Actually, I retested this one several more times, as well as the one right before it. The CREATE_WAITABLE_TIMER_HIGH_RESOLUTION change in f84edd8 actually does fix the frame times so now it matches the master branch but with lower CPU usage.

That's great! Then I think this PR is ready.

@MrAlaux Could you please try the artifact from this PR on Win7?
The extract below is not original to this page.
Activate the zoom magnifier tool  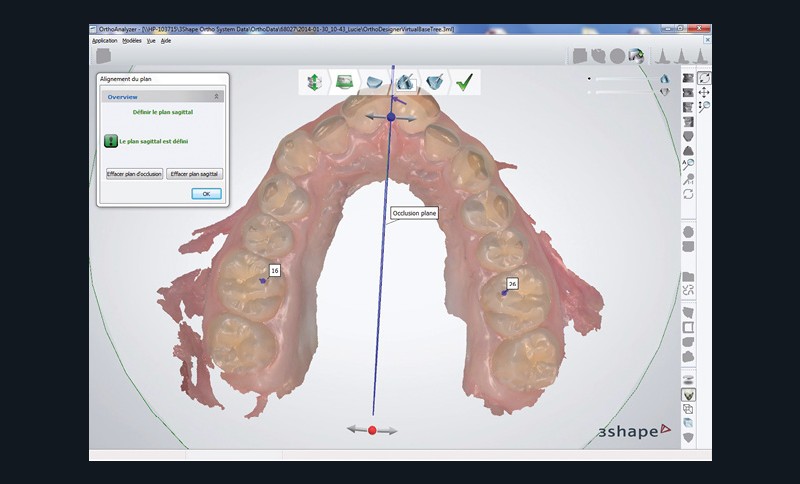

MrAlaux commented 4 weeks ago

@MrAlaux Could you please try the artifact from this PR on Win7?

Sure thing, but I'm a bit busy at the moment, so it might take me a while to get to it.

What exactly do I have to check, though?

rfomin commented 4 weeks ago

What exactly do I have to check, though?

If it runs, it may fail at timer initialization. It will probably work, I will test it in Win7 VM.

rfomin commented 4 weeks ago

I have tested on a Win7 VM, it works now. I consider this PR complete, so if there are no objections I'd like to merge this.

MrAlaux commented 3 weeks ago

I finally gave this a try, setting the FPS limit to 45, and it feels like this PR is more responsive than the previous master. Needless to say, I didn't catch any errors, crashes and whatnot -- assuming that's what a "timer initialization failure" would be anyways.